Discussion: Published NASPGHAN recommendations include “‘urgent’ endoscopy (<24 h from presentation, following usual NPO guidelines) for any absorptive object ingested and found to be in the stomach or small bowel. The report recommends emergent upper endoscopy for any absorptive object impacted in the esophagus causing sialorrhea.” 

My take: The database captures only a fraction of these ingestions.  These objects, even if they do not cause acute injury, could pose long-term harms due to potential carcinogenicity.

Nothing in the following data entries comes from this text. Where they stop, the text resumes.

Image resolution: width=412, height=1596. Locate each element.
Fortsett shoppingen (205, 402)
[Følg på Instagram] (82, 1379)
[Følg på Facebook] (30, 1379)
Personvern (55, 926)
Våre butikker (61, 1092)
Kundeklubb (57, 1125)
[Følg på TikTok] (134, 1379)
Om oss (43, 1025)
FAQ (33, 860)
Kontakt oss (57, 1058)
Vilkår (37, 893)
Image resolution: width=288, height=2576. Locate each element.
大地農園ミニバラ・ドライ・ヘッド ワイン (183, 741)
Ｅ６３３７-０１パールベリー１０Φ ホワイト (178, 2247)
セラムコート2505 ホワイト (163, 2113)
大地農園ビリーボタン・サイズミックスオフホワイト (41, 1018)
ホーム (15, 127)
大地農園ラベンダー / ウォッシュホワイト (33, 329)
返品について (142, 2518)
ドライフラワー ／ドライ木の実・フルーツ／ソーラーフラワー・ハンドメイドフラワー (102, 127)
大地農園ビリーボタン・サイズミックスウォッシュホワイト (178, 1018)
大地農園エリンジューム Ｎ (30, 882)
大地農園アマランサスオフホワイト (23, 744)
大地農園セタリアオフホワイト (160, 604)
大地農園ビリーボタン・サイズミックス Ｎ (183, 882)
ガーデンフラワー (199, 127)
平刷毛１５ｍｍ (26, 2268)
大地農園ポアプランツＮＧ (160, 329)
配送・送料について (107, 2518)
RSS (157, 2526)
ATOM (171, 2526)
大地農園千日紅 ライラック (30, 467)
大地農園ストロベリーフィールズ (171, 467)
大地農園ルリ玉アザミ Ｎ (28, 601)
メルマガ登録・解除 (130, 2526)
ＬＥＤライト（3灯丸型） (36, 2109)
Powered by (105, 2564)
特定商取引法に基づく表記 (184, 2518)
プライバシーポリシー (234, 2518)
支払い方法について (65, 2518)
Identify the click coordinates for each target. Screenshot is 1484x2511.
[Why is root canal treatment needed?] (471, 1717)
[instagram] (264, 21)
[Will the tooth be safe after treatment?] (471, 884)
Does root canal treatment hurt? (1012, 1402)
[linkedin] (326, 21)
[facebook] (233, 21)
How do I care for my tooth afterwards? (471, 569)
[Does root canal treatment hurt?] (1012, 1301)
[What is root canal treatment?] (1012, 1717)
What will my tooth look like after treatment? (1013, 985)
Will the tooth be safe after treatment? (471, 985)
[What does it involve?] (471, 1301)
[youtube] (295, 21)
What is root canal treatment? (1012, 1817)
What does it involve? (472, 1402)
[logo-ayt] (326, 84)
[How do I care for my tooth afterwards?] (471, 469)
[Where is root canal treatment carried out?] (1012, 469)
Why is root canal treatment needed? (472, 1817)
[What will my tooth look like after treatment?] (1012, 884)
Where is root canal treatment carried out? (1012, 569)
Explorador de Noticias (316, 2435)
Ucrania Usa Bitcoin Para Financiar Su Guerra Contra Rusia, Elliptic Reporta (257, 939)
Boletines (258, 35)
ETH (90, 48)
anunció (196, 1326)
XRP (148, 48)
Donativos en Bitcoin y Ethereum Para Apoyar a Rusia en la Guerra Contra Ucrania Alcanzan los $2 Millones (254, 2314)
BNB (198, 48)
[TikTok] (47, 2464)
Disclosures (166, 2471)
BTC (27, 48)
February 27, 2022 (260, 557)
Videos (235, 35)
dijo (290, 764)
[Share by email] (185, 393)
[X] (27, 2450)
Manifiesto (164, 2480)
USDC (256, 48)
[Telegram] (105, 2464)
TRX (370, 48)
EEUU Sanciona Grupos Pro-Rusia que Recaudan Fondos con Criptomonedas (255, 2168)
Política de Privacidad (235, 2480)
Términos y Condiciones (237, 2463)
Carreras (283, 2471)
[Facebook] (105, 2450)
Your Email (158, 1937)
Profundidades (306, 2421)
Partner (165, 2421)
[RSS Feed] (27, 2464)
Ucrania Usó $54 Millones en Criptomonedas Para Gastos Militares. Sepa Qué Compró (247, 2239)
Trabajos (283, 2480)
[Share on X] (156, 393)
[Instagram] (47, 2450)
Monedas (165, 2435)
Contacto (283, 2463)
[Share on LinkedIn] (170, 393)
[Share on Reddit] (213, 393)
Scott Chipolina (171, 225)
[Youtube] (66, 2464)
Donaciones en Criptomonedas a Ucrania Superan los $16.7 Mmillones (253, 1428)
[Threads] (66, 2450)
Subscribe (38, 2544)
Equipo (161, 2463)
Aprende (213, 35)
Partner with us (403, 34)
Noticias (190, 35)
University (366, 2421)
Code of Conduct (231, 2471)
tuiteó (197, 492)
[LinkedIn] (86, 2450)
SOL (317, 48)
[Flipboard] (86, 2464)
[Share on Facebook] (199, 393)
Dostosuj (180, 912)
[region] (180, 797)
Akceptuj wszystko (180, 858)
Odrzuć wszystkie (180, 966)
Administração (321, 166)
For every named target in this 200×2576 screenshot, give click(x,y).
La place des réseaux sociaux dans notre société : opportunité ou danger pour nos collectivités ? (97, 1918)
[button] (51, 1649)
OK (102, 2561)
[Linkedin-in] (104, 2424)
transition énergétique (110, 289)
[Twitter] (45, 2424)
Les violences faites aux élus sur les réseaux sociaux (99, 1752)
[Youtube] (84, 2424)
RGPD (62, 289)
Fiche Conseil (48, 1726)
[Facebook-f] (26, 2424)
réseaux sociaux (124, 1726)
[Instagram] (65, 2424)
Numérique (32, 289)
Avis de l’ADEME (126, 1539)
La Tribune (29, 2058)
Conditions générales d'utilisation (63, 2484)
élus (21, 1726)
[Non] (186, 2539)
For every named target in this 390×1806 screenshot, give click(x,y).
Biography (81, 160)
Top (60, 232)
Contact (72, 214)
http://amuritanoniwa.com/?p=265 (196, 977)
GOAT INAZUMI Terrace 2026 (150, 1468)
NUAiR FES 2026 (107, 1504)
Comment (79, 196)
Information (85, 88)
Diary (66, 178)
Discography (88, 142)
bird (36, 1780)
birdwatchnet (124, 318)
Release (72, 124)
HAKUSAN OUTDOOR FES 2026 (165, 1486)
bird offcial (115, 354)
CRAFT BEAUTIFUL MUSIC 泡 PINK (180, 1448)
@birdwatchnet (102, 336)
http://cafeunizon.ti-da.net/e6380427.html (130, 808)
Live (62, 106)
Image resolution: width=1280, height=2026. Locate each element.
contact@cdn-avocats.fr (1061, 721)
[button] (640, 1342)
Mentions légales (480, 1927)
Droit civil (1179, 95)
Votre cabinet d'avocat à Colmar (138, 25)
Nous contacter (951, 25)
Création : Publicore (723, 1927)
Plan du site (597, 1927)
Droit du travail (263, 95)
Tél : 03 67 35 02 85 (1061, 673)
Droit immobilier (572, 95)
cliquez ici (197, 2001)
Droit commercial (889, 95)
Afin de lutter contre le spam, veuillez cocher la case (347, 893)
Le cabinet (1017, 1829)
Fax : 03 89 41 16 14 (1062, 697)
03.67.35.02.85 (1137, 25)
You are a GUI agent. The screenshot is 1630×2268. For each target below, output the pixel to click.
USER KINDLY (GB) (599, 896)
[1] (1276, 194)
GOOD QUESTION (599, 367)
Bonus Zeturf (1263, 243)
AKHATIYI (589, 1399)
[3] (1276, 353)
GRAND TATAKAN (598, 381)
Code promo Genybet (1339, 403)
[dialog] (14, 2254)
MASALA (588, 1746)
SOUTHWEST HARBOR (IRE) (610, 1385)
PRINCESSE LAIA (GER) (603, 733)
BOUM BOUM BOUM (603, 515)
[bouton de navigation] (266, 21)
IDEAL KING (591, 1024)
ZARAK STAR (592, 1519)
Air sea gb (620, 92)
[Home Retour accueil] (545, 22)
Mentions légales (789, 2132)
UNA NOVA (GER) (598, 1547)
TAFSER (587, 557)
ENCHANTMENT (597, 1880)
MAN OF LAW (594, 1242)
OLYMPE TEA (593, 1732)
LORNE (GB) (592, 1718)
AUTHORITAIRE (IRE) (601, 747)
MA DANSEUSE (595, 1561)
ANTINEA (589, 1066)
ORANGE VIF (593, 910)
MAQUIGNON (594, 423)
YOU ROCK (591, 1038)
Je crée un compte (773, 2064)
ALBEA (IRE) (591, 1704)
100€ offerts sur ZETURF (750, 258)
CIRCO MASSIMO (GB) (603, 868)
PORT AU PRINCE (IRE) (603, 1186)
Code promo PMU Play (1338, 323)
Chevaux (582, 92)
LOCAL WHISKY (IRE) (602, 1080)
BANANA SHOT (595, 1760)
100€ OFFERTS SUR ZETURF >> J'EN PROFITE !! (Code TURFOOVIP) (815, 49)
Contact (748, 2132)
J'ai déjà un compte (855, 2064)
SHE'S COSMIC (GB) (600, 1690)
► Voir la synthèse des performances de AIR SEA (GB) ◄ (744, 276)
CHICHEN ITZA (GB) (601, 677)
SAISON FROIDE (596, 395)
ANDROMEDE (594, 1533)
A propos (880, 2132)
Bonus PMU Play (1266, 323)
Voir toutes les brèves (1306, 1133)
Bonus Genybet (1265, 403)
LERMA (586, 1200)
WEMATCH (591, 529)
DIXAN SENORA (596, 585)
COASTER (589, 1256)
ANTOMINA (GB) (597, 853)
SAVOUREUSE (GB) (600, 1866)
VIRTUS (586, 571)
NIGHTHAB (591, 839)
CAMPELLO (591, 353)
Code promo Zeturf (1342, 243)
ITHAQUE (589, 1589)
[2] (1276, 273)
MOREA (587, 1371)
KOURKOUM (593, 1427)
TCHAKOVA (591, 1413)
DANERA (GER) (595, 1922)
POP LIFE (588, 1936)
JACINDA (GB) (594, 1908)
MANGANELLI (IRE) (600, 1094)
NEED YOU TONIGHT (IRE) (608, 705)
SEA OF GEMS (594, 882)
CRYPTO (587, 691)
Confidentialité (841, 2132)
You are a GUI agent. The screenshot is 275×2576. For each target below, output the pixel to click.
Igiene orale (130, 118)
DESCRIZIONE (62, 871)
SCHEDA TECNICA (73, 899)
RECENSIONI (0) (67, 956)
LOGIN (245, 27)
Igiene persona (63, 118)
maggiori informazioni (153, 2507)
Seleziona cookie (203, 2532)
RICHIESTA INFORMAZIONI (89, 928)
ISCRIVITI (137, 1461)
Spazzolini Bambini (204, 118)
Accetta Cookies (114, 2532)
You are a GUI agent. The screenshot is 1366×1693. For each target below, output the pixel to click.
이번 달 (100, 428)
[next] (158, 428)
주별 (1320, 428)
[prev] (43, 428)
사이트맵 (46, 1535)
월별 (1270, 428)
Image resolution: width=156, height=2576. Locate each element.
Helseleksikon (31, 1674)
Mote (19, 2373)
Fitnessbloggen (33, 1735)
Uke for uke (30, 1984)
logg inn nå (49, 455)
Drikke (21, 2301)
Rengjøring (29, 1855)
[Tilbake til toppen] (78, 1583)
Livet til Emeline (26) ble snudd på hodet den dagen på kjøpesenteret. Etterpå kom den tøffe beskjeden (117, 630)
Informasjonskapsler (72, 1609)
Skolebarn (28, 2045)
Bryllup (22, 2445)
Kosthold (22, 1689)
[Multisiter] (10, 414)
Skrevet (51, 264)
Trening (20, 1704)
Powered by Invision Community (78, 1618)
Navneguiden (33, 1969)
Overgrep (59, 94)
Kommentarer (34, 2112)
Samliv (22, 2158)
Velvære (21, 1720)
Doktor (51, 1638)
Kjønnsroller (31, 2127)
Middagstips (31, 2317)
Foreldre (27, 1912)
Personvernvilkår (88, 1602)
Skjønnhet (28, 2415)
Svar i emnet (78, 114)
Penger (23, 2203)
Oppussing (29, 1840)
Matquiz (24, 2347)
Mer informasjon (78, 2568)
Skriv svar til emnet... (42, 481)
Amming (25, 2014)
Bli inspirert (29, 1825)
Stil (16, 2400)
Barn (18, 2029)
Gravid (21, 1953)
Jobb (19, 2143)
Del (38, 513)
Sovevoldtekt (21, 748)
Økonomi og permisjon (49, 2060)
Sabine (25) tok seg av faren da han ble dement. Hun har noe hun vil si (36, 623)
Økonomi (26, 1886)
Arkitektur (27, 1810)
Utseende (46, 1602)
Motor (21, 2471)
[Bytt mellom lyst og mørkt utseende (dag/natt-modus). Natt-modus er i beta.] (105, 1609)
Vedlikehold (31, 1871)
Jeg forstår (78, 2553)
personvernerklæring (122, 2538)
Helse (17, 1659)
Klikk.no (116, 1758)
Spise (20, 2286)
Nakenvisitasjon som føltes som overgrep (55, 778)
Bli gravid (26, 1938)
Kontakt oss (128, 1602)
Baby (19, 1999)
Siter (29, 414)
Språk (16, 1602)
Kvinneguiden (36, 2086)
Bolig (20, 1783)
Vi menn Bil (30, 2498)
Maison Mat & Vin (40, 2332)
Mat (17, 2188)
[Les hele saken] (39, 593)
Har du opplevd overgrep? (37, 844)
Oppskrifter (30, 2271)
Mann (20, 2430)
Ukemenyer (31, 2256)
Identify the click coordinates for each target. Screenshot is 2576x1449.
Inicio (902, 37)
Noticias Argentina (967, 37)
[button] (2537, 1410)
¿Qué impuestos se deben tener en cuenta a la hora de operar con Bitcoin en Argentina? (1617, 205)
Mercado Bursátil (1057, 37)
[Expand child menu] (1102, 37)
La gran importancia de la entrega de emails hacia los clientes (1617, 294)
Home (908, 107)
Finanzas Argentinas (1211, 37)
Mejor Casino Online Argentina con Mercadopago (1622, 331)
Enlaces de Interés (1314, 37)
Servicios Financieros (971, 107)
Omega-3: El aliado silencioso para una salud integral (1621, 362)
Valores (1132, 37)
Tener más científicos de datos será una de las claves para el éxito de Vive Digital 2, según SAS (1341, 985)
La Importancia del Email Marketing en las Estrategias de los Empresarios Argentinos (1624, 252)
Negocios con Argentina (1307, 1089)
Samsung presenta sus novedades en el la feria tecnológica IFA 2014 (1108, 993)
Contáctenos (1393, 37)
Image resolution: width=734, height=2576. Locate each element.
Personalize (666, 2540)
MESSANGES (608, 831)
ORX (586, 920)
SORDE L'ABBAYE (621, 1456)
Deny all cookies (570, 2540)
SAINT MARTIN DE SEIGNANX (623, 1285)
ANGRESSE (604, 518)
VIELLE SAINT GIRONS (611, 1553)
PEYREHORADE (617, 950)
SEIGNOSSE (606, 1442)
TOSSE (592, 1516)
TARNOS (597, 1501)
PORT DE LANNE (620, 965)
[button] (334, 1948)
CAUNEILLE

Related blog post: Foreign Bodies in Children -Expert Guidance

Why Some Children Have Problems With Antegrade Enemas

H Pearlstein et al. JPGN 2024;79:519–524. Significance of retrograde flow with antegrade continence enemas in children with fecal incontinence and constipation

Key findings:

  • Fifty-nine (36%) antegrade contrast studies showed retrograde flow: 28/59 children (48%) were not responding adequately and 21/59 (36%) had symptoms with ACE.
  • Children with retrograde flow were more likely to have symptoms with ACE than those without (36% vs. 15%, p < 0.01). 

The authors hypothesize that symptoms, including nausea, abdominal pain, and vomiting, related to antegrade enemas are potentially similar to those experienced by patients with dumping syndrome related to the osmolar content of the flush and subsequent fluid shifts under hormonal and autonomic control.

My take: Our motility team follow most of our patients with ACEs. This study helps provide a better explanation why some children do not do well with ACEs and potential interventions.